> _Source passage_:
Launch Phoenix. You can open use Phoenix within your notebook or in a separate browser window by opening the URL.
To note this trace data dates back 12/11/2023 around 12:57PM - make sure to select "All Time" in the webapp to see it


In [4]:
import phoenix as px

session = px.launch_app(trace=trace_ds)
session.view()

🌍 To view the Phoenix app in your browser, visit http://localhost:6006/
📖 For more information on how to use Phoenix, check out https://docs.arize.com/phoenix
📺 Opening a view to the Phoenix app. The app is running at http://localhost:6006/


I0000 00:00:1722087673.990868  674680 config.cc:230] gRPC experiments enabled: call_status_override_on_cancellation, event_engine_dns, event_engine_listener, http2_stats_fix, monitoring_experiment, pick_first_new, trace_record_callops, work_serializer_clears_time_cache


Export your retrieved documents and query data from your session into a pandas dataframe.

> _Required work_: Please set down the Phoenix notebook excerpt from "Launch Phoenix. You" to "session = px.launch_app(trace=trace_ds)", word for word.

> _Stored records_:
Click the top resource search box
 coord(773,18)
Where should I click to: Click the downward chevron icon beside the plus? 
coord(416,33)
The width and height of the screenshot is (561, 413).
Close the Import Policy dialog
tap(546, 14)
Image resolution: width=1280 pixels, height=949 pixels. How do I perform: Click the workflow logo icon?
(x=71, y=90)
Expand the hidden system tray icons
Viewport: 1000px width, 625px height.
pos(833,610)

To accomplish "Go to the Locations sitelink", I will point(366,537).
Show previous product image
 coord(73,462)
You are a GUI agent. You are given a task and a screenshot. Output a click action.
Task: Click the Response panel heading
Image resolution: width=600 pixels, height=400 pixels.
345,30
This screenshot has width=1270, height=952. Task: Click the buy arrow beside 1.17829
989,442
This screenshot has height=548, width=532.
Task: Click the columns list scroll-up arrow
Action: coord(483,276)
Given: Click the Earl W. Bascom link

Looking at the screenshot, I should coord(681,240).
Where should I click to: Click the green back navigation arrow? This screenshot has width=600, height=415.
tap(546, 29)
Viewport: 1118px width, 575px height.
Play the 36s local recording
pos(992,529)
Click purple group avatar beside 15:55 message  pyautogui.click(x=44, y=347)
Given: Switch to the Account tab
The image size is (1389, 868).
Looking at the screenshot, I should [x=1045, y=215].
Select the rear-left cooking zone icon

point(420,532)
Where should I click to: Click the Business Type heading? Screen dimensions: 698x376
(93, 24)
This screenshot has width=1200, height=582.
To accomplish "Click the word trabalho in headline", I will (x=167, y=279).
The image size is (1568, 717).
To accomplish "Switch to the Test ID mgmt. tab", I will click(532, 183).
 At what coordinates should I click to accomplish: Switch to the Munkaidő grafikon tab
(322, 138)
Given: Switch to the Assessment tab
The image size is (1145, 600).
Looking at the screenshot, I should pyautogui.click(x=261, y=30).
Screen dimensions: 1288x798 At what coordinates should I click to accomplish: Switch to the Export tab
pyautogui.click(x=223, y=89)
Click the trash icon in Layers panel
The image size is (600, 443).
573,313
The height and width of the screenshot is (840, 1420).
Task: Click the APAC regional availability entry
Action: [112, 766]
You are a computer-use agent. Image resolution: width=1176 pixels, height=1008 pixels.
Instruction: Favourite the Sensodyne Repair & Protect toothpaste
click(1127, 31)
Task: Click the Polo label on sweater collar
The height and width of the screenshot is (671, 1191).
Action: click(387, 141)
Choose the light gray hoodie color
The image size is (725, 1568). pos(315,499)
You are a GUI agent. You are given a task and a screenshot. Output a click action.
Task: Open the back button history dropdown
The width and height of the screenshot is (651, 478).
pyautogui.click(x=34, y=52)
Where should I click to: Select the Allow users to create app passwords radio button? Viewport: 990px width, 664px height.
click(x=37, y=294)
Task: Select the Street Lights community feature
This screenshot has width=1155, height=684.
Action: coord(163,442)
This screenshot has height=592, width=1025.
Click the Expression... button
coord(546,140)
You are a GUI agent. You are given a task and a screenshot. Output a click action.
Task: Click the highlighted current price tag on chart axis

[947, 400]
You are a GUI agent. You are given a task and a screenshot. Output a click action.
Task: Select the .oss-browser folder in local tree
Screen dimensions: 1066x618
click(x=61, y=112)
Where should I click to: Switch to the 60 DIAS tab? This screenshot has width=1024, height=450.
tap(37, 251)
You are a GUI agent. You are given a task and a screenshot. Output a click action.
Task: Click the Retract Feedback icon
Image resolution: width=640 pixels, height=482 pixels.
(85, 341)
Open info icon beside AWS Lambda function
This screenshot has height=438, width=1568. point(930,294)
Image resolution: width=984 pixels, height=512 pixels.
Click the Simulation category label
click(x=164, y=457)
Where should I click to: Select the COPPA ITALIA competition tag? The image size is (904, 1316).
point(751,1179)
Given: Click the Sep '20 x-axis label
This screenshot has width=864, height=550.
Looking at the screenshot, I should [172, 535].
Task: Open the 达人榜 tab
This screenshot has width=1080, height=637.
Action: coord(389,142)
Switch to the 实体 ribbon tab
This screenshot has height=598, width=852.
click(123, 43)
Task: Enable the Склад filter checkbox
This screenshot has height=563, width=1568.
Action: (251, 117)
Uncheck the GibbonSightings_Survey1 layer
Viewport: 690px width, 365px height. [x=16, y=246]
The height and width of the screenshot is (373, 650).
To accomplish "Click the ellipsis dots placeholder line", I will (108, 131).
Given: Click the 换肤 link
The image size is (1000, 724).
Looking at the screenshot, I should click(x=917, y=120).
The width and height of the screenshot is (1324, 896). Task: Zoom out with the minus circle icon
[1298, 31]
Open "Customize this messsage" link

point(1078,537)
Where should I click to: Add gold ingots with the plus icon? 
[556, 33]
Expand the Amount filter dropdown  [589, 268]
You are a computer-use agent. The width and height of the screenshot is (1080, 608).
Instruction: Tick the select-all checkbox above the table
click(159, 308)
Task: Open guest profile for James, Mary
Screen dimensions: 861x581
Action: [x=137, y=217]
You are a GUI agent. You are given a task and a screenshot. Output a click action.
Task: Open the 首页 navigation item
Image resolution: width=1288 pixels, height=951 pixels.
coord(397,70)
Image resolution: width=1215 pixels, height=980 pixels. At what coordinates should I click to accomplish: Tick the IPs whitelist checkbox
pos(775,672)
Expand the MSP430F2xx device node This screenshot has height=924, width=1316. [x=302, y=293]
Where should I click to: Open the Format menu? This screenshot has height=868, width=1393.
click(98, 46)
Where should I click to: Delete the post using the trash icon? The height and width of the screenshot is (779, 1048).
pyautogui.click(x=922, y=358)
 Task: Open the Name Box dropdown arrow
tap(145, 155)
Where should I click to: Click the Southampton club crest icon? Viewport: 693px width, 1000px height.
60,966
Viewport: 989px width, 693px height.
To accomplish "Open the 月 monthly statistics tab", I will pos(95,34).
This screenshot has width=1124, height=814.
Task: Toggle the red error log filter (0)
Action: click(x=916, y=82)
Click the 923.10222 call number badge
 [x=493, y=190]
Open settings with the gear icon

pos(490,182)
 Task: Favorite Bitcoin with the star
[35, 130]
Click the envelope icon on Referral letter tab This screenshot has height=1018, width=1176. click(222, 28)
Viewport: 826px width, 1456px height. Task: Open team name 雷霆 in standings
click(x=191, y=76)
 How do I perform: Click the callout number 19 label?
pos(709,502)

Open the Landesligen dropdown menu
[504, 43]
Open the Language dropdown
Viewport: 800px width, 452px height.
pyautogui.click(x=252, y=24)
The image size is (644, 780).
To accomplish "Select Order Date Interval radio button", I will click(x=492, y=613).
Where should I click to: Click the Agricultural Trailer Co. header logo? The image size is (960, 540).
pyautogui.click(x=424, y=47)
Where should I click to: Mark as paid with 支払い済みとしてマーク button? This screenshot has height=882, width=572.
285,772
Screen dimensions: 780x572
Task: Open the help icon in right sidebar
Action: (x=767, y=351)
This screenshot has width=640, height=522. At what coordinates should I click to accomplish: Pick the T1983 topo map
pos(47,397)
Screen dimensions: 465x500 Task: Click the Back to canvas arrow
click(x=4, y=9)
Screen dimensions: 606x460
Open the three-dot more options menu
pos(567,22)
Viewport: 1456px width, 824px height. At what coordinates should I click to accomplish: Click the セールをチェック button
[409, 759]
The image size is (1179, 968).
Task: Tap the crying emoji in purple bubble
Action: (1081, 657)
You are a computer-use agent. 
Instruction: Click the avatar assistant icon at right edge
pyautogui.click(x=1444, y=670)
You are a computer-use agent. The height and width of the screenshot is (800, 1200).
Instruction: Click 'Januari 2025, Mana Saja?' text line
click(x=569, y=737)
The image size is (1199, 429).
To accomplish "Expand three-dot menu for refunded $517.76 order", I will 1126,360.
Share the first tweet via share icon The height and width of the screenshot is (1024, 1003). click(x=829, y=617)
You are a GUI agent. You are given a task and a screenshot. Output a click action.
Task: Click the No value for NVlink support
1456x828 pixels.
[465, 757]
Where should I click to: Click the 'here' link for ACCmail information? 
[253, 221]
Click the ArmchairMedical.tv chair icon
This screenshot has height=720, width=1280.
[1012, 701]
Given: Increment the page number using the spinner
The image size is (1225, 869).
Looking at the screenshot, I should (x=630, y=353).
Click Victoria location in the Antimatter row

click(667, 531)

> _Solution_:
Launch Phoenix. You can open use Phoenix within your notebook or in a separate browser window by opening the URL.
To note this trace data dates back 12/11/2023 around 12:57PM - make sure to select "All Time" in the webapp to see it


In [4]:
import phoenix as px

session = px.launch_app(trace=trace_ds)